*** SOURCE INFORMATION ***
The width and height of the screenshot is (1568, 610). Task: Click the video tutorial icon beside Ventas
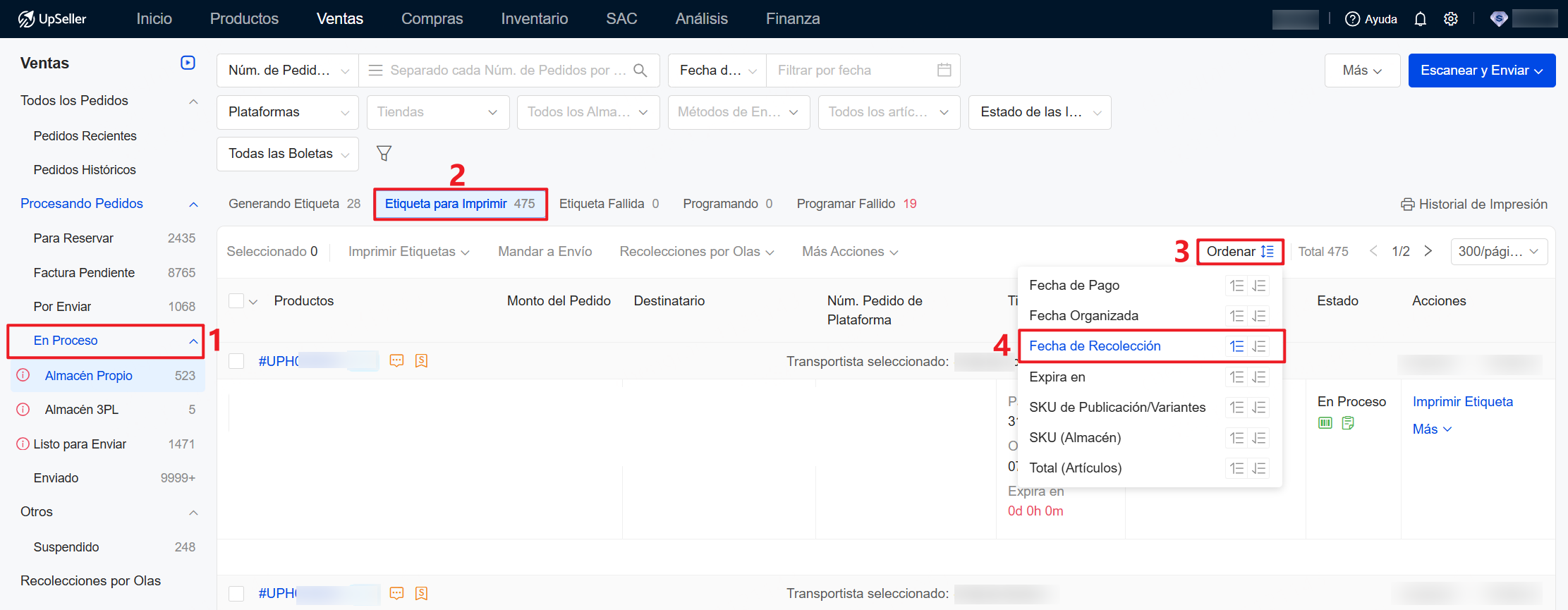(x=188, y=63)
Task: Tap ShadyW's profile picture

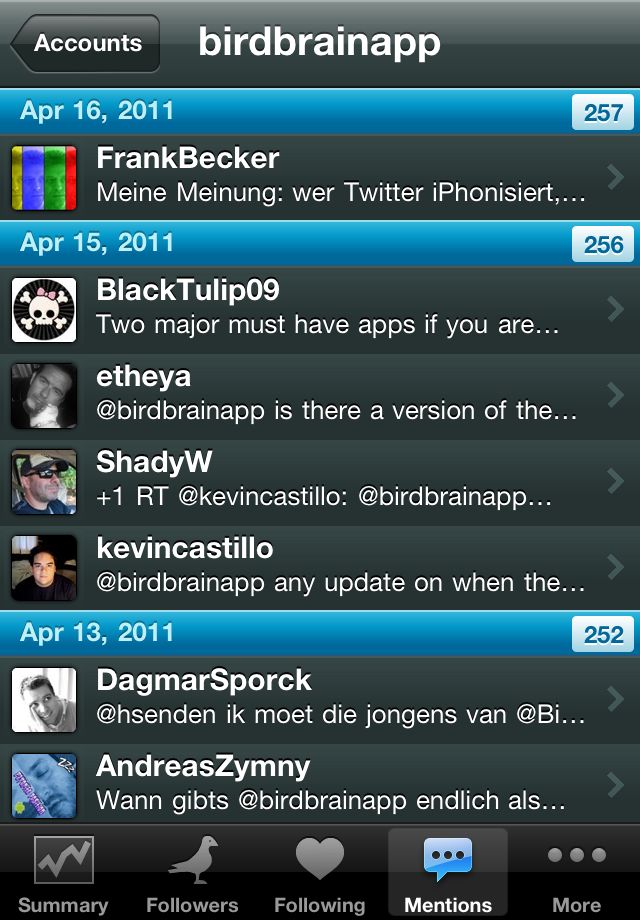Action: [44, 482]
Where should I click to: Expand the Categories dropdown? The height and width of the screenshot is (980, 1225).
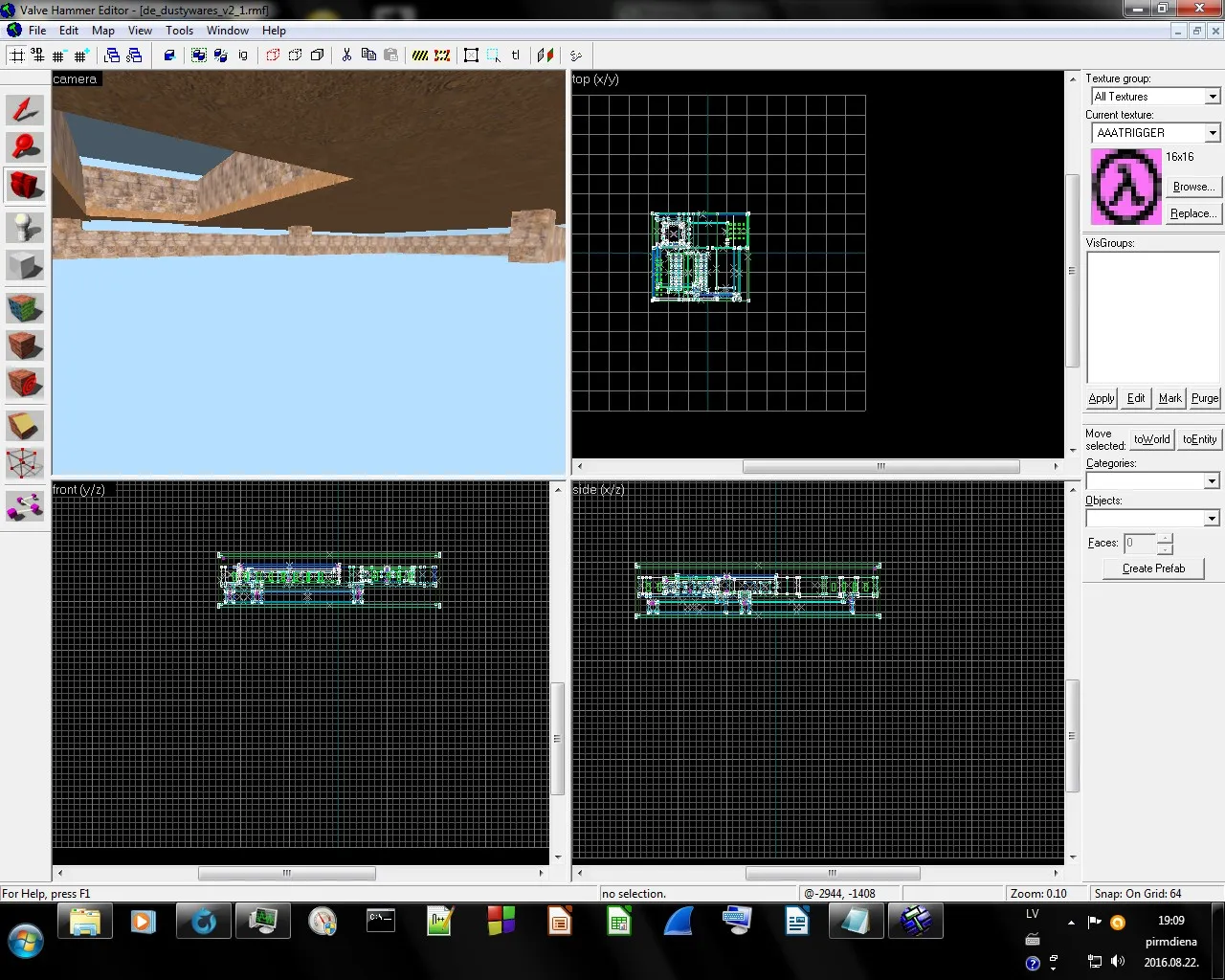point(1212,481)
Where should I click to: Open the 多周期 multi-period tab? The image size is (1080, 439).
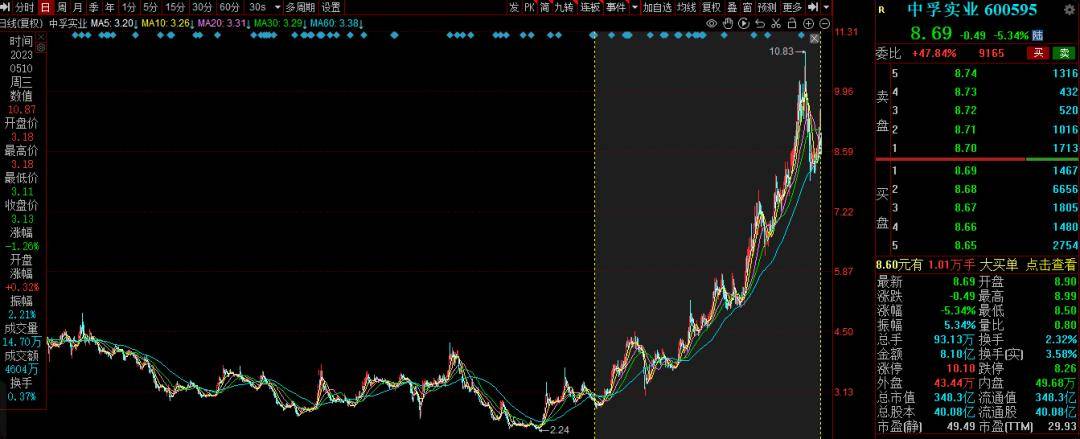[x=299, y=7]
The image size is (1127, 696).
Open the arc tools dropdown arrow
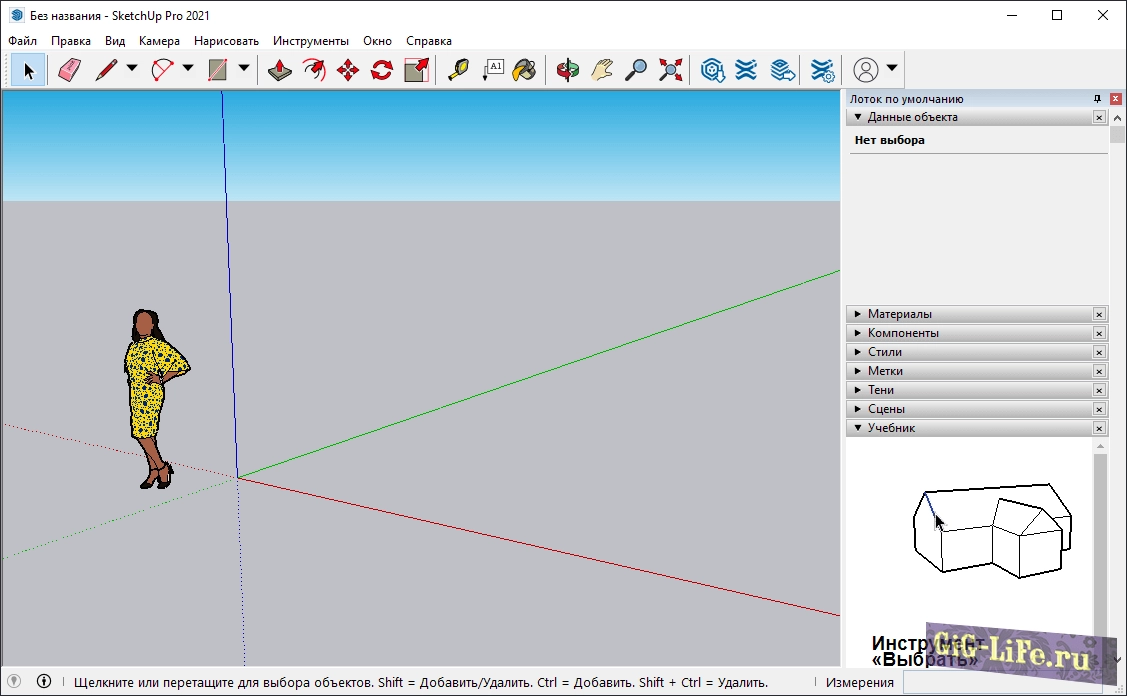pos(188,70)
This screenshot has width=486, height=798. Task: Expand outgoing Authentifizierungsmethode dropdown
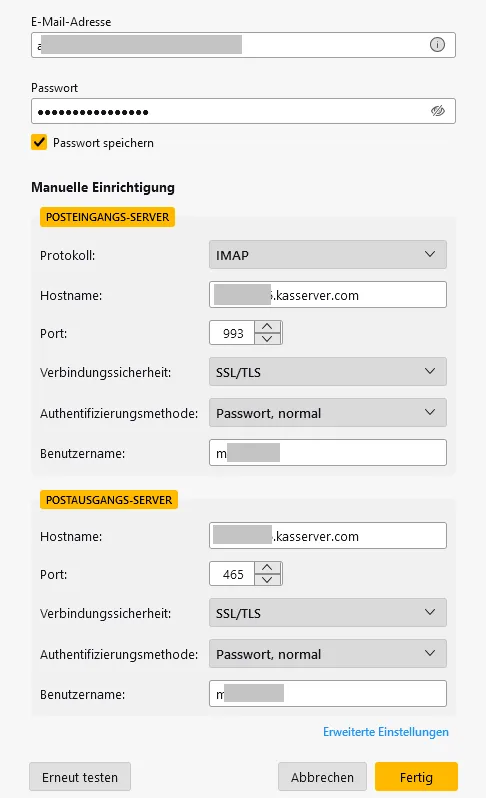(328, 653)
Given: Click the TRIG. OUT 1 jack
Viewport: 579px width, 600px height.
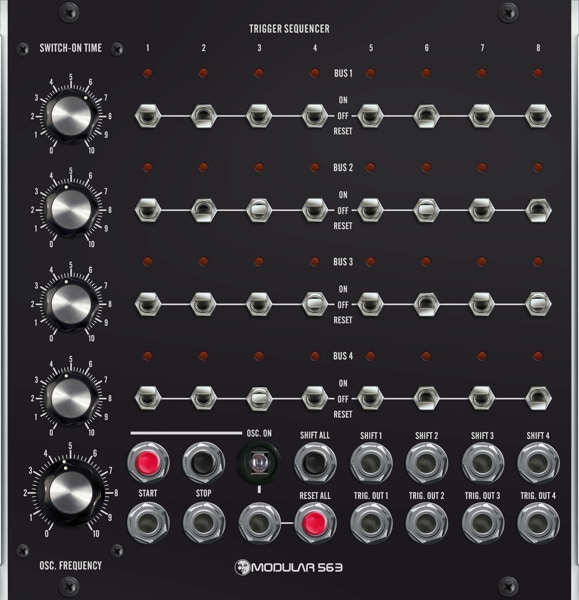Looking at the screenshot, I should point(371,523).
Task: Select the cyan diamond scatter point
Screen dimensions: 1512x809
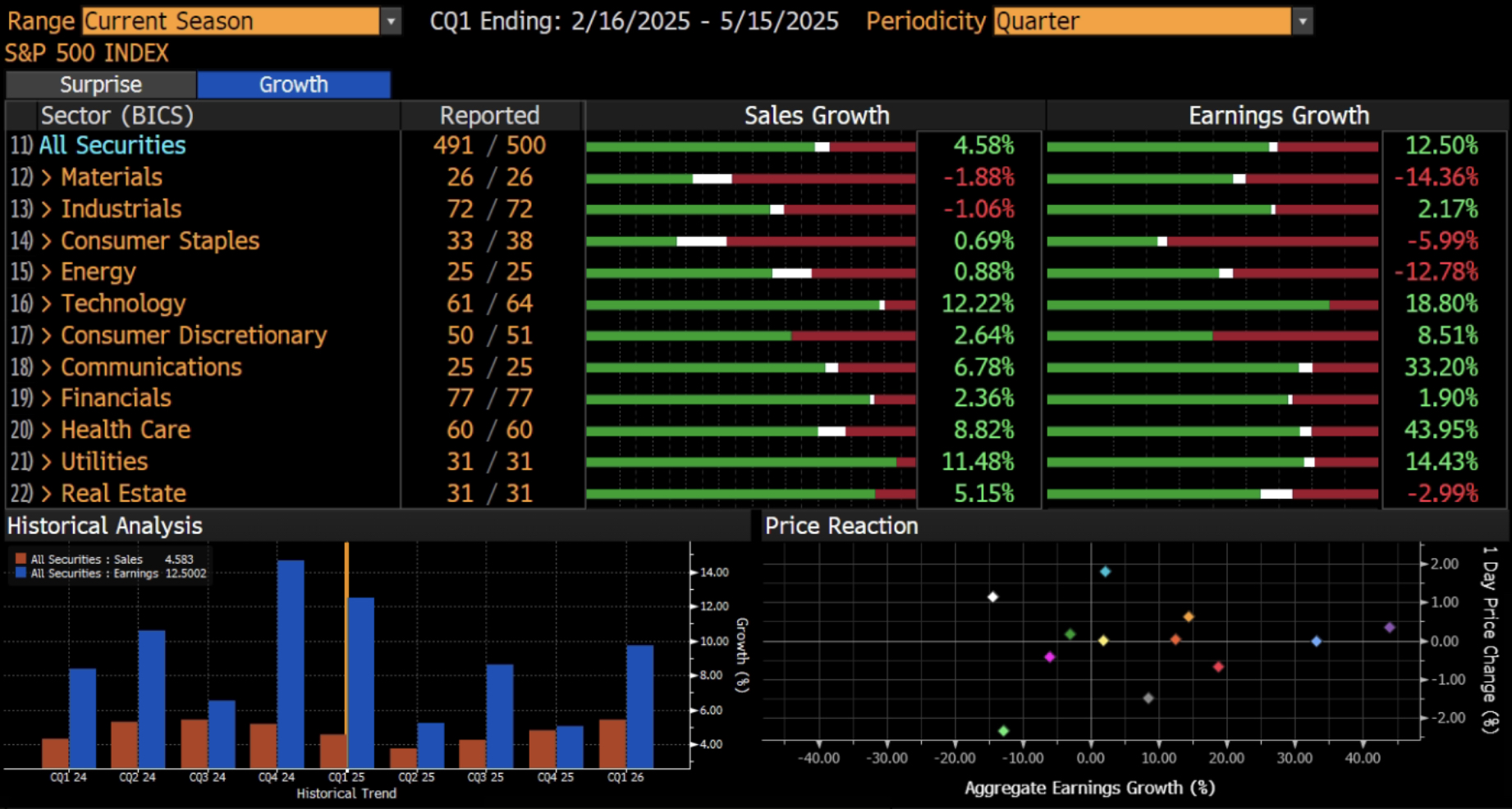Action: coord(1105,571)
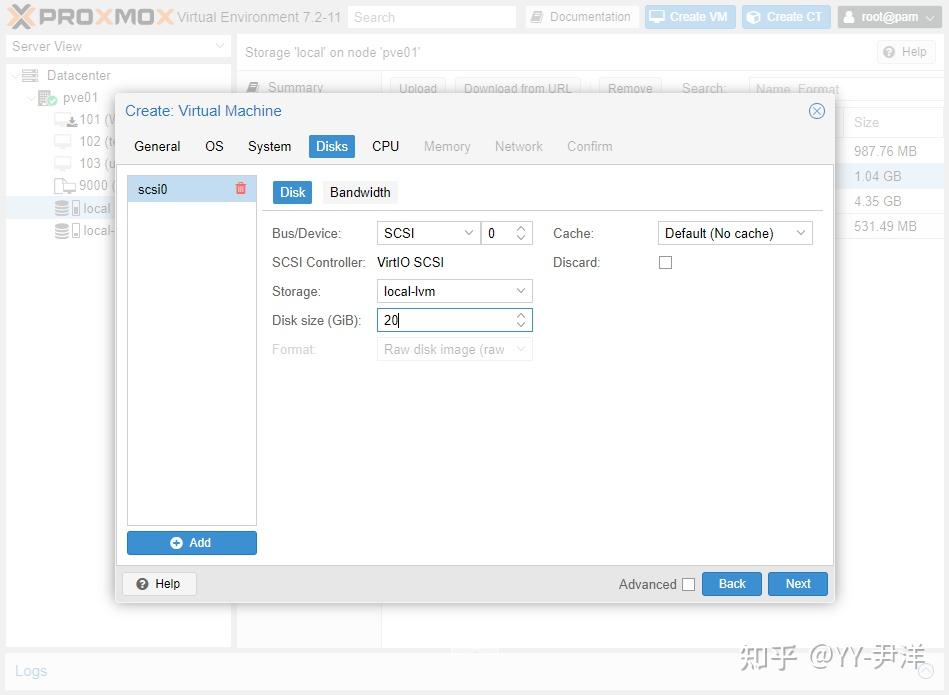Click the Add button to add a disk
Viewport: 949px width, 695px height.
(x=192, y=542)
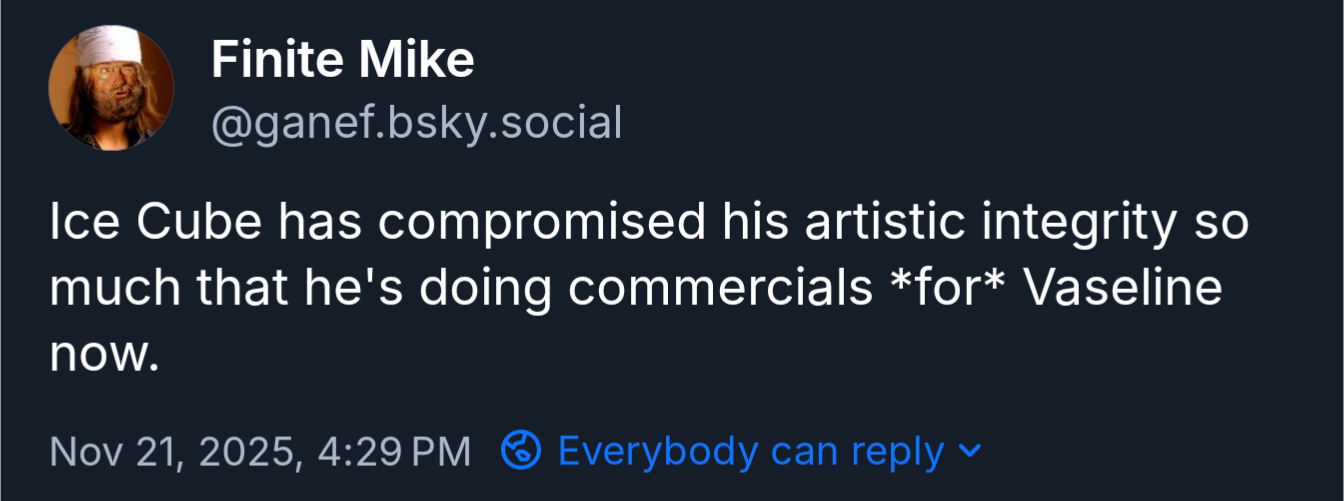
*** End of SOURCE INFORMATION ***
**THE TASK:** Everything in the entries must come back exactly, except the pictures.

**ANSWER AREA:**
The width and height of the screenshot is (1568, 610). Task: Click the video tutorial icon beside Ventas
(x=188, y=63)
Task: Tap ShadyW's profile picture

Action: [44, 482]
Where should I click to: Expand the Categories dropdown? The height and width of the screenshot is (980, 1225).
point(1212,481)
Where should I click to: Open the 多周期 multi-period tab? The image size is (1080, 439).
[x=299, y=7]
The image size is (1127, 696).
Open the arc tools dropdown arrow
pos(188,70)
This screenshot has width=486, height=798. Task: Expand outgoing Authentifizierungsmethode dropdown
(328, 653)
Given: Click the TRIG. OUT 1 jack
Viewport: 579px width, 600px height.
Looking at the screenshot, I should point(371,523).
Task: Select the cyan diamond scatter point
Screen dimensions: 1512x809
Action: coord(1105,571)
Click the Add button to add a disk
Viewport: 949px width, 695px height.
(x=192, y=542)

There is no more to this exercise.